In order to claim unfair dismissal, claimants have to show that they are employees. In Moore v The President of the Methodist Conference, the Employment Appeal Tribunal (EAT) said that ministers of the church can be employees if the arrangements under which they work are expected to give rise to legally-binding obligations.

Basic facts

Ms Moore was appointed as minister to a group of churches in Cornwall in 2006 for a five year term.

Although she was not given a written contract or a statement of terms and conditions, she received a stipend (or salary), holiday and sick pay, expenses and accommodation. She was also subject to an annual appraisal and an “elaborate disciplinary procedure”. Ms Moore received a P60 at the end of the tax year and the church deducted tax and national insurance from her stipend.

In the first half of 2009, she felt she was being put under unfair pressure to resign and in early June was told that procedures to curtail her appointment had started. She resigned on 10 June 2009 and claimed unfair dismissal.

Tribunal decision

The tribunal said that it was bound by the decision of the Court of Appeal in 1984 in President of Methodist Church Conference v Parfitt that Mr Parfitt (also a minister for the Methodist church who claimed unfair dismissal) was not an employee.

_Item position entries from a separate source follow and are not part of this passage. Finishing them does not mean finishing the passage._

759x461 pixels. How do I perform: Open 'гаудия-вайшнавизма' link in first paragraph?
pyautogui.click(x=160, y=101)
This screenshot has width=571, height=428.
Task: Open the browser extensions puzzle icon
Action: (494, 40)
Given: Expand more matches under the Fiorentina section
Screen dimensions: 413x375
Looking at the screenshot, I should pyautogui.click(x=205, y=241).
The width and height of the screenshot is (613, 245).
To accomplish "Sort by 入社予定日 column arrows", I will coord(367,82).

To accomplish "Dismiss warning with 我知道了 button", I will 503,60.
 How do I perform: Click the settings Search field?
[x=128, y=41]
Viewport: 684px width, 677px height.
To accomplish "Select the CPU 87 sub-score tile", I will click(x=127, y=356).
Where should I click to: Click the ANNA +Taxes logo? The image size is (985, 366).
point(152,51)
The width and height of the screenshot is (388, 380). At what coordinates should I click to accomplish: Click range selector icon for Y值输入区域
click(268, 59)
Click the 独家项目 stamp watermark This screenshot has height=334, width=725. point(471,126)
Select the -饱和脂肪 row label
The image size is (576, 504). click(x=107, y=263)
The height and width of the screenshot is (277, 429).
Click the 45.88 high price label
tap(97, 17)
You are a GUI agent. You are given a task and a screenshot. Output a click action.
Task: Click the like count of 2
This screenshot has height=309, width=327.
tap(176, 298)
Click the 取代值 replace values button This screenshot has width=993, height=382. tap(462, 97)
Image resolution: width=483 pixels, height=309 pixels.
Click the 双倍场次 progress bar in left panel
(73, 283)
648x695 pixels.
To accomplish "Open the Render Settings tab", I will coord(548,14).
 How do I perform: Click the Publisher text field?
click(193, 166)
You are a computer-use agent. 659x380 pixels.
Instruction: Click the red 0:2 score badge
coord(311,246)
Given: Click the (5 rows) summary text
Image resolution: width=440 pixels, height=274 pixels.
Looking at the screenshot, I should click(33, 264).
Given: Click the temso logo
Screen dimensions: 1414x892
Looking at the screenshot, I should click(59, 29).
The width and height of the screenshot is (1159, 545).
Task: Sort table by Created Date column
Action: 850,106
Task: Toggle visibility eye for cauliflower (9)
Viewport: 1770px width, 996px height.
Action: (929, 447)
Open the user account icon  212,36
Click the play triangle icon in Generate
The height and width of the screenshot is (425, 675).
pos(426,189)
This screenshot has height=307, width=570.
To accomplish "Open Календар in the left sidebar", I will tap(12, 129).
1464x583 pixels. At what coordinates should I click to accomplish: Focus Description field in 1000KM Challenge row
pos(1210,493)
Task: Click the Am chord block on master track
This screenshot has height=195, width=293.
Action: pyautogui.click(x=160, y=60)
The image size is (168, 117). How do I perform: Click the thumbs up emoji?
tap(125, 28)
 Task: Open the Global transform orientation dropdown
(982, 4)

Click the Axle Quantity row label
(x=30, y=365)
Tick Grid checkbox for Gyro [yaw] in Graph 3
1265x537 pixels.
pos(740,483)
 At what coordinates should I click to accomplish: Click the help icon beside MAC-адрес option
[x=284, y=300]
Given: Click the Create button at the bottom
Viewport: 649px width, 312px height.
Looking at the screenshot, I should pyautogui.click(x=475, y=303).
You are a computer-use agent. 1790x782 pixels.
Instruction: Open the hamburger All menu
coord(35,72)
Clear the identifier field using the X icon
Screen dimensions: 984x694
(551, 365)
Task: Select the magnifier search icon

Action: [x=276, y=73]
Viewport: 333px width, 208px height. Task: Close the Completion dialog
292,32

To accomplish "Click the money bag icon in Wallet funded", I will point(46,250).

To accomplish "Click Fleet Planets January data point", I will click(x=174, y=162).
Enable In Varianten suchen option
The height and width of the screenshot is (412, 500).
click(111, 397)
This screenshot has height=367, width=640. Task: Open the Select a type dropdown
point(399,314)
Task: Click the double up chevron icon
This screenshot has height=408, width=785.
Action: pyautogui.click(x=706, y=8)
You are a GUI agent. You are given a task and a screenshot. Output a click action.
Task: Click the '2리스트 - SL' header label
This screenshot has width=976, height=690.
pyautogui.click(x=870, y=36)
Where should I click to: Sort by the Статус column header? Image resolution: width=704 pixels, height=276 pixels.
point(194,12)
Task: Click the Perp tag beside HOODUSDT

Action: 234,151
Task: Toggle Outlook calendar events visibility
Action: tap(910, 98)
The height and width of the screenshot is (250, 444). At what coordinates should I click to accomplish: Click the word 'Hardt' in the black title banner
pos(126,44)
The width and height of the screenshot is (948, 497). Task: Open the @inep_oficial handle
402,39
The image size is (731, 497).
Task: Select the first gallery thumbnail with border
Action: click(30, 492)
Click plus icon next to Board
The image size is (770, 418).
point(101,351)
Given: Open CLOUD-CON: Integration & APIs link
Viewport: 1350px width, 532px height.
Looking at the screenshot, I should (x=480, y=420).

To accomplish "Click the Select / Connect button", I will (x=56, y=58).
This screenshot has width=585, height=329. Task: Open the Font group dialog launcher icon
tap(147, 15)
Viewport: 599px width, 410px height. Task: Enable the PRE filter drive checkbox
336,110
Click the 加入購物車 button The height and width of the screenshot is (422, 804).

The Court in that case had concluded that the “spiritual nature” of being a minister meant that it was “impossible to conclude that any contract, let alone a contract of service, came into being between the newly ordained minister and the Methodist Church ...”

EAT decision

The EAT, however, disagreed. Following the decision of the House of Lords in Percy v Board of National Mission of the Church of Scotland in 2006, it said that a tribunal no longer has to consider “the nature of the relationship between a minister and his Church with the presumption that there was no intention to create legal relations”.

It took the view that as a result of that decision, the spiritual role of a minister could not, by itself, be used as evidence to deny the existence of a contract if all the other facts suggested otherwise.

In this case “all the indications point one way. She received regular remuneration, including an entitlement to sick pay. She was given accommodation. She was required to engage in an appraisal process, was subject to at least a degree of supervision from the Church and was liable to a disciplinary procedure. Although she did not have to work set hours, there was a clear concept of working time, when she was at the disposal of the Church, and holiday, when she was not. Of course, like any professional she had a great deal of discretion as to how she did her work, but that is in no way inconsistent with a contract of service”.

The arrangements therefore fell “squarely” within those described by the House of Lords in Percy which “on their face are to be expected to give rise to legally-binding obligations”.